# [Extracted information]
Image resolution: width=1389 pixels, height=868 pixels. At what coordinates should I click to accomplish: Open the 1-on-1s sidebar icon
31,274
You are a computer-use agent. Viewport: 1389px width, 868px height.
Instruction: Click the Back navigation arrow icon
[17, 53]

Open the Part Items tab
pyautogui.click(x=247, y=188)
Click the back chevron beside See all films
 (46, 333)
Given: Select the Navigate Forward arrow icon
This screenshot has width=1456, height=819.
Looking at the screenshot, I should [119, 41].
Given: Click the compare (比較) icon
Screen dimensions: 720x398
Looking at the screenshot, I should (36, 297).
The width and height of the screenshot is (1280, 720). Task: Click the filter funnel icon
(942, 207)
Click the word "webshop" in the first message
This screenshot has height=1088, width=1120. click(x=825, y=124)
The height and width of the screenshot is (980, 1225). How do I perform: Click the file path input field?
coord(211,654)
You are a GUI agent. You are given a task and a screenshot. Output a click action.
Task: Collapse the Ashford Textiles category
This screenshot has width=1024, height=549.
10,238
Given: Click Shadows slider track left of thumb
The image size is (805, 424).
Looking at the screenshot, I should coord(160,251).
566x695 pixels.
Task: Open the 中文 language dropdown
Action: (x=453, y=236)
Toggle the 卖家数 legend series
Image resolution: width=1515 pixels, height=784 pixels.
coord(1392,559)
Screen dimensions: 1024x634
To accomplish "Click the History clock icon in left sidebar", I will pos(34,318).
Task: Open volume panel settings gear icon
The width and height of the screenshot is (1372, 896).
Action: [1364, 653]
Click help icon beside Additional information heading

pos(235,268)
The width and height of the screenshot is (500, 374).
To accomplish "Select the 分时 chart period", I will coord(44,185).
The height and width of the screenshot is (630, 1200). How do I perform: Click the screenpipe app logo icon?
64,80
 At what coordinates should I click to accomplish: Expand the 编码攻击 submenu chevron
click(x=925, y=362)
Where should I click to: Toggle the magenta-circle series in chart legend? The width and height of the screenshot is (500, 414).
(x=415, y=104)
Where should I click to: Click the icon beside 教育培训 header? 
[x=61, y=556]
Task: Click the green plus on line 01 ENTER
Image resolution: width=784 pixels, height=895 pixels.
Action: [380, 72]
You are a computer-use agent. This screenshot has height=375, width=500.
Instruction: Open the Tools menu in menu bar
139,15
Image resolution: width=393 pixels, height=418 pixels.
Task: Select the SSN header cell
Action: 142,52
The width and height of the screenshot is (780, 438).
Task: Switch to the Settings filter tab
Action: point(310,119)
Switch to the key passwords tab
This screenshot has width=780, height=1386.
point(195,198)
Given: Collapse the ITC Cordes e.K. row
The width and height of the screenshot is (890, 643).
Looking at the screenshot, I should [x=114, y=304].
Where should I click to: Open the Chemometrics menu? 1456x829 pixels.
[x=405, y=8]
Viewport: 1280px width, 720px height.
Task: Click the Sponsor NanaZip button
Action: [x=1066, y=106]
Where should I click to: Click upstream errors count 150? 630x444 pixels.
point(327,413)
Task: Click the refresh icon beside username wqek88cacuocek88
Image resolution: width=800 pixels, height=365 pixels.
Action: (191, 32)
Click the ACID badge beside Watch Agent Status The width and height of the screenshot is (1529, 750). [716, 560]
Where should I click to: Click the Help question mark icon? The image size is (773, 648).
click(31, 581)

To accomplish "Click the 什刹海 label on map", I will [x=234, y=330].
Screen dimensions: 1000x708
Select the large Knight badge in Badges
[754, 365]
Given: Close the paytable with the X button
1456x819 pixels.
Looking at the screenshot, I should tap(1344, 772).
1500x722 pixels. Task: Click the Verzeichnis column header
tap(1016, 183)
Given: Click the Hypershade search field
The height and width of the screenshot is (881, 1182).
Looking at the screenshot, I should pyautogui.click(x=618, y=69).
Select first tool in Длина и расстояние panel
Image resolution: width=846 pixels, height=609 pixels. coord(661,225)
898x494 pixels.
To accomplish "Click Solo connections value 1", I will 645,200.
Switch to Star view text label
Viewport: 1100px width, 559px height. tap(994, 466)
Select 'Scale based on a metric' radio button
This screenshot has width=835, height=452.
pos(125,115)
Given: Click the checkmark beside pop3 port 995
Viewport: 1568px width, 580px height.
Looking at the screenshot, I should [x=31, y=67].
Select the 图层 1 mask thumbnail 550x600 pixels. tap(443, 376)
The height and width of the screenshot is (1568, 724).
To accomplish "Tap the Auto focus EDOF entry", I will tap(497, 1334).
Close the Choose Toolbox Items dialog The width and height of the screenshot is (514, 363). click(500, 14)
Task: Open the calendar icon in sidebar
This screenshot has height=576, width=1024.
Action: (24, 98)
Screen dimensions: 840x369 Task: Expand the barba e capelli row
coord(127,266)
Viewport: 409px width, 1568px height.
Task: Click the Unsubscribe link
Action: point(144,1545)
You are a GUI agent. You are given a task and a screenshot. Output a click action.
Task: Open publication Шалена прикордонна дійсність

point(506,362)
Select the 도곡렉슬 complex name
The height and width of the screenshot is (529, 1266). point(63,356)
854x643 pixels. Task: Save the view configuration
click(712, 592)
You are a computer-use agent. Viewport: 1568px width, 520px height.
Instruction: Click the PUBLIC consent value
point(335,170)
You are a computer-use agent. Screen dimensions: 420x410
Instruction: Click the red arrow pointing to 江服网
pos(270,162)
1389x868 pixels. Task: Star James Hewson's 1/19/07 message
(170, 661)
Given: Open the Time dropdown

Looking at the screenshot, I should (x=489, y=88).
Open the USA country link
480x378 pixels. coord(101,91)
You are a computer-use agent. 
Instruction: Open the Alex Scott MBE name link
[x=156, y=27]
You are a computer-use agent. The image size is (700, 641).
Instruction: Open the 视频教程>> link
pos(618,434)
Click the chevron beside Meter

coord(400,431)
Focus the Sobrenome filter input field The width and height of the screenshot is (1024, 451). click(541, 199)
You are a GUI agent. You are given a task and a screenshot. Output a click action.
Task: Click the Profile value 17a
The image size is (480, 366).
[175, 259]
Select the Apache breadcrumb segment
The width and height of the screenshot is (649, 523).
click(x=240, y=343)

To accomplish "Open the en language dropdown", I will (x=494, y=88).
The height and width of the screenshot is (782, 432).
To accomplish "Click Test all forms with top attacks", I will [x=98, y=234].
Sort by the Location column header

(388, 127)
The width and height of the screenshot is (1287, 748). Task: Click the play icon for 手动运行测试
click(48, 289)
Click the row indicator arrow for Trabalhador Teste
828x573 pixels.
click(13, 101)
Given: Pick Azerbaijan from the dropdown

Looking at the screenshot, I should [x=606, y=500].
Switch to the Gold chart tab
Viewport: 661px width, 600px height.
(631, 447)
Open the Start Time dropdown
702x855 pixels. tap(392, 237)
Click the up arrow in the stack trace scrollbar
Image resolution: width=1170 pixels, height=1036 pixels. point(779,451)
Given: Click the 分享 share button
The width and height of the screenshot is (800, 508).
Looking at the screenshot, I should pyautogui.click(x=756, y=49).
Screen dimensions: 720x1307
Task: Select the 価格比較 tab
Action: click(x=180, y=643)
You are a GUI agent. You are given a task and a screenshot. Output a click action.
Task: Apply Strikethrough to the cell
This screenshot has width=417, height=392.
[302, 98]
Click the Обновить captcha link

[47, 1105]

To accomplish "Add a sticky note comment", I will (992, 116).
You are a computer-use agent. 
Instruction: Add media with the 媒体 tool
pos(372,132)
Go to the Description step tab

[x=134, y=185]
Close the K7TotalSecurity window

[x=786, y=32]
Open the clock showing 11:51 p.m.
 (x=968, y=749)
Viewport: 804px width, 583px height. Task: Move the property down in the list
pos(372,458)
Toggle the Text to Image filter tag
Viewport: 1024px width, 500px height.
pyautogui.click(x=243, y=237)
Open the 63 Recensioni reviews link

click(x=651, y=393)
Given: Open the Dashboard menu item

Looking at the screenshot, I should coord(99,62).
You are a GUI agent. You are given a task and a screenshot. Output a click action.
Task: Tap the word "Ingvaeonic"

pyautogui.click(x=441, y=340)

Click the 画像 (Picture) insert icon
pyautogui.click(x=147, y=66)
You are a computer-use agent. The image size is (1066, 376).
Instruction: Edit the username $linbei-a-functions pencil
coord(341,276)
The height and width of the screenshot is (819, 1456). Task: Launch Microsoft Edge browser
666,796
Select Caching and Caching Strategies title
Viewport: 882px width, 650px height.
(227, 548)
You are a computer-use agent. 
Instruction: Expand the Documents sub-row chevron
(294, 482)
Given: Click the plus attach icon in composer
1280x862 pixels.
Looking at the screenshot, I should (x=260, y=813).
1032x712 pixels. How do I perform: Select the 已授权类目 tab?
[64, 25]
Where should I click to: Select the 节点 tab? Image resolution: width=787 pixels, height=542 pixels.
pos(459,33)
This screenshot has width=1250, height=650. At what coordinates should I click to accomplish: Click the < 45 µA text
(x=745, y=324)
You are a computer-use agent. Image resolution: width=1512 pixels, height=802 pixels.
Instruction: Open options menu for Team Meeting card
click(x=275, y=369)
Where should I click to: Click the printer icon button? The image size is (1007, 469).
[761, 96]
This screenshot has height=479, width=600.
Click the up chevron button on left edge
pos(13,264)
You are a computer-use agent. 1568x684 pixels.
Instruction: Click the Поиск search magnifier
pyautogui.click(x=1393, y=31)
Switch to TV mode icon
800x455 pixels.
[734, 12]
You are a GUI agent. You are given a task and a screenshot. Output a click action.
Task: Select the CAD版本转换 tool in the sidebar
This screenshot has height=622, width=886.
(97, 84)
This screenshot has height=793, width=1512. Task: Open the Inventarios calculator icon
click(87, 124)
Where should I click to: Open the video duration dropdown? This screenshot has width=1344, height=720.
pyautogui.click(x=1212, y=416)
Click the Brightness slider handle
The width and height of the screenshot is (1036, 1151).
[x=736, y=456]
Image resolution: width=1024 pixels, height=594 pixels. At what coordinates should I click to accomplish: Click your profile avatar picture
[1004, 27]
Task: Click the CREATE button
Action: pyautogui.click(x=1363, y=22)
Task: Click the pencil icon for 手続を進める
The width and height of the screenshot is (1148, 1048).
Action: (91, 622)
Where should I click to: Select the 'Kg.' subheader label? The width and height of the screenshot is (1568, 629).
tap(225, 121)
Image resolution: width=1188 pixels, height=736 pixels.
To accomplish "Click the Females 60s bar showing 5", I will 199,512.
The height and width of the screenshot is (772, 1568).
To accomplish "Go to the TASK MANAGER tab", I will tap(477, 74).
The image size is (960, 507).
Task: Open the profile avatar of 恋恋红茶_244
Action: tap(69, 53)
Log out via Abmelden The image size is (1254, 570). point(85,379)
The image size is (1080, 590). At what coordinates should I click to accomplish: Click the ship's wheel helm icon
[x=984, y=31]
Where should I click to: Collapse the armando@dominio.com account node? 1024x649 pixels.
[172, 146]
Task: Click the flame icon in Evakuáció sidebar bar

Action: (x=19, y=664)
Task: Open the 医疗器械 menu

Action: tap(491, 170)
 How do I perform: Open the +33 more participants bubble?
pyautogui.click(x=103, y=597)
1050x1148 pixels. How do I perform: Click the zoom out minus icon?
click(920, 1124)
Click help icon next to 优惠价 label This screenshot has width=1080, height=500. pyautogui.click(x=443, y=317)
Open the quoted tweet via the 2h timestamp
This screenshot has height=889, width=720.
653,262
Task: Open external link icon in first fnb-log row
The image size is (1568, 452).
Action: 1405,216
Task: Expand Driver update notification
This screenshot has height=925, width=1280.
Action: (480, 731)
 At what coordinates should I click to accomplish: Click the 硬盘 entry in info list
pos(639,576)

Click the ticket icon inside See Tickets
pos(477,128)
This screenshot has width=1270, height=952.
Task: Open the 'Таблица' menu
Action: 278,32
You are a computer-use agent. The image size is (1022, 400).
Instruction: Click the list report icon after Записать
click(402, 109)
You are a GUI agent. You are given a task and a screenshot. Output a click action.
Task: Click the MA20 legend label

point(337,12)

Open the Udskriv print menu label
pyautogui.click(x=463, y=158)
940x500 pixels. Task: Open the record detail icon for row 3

# [Activity]
All that is needed is the number of lines above in which the string "computer" appears.

# [Result of the task]
12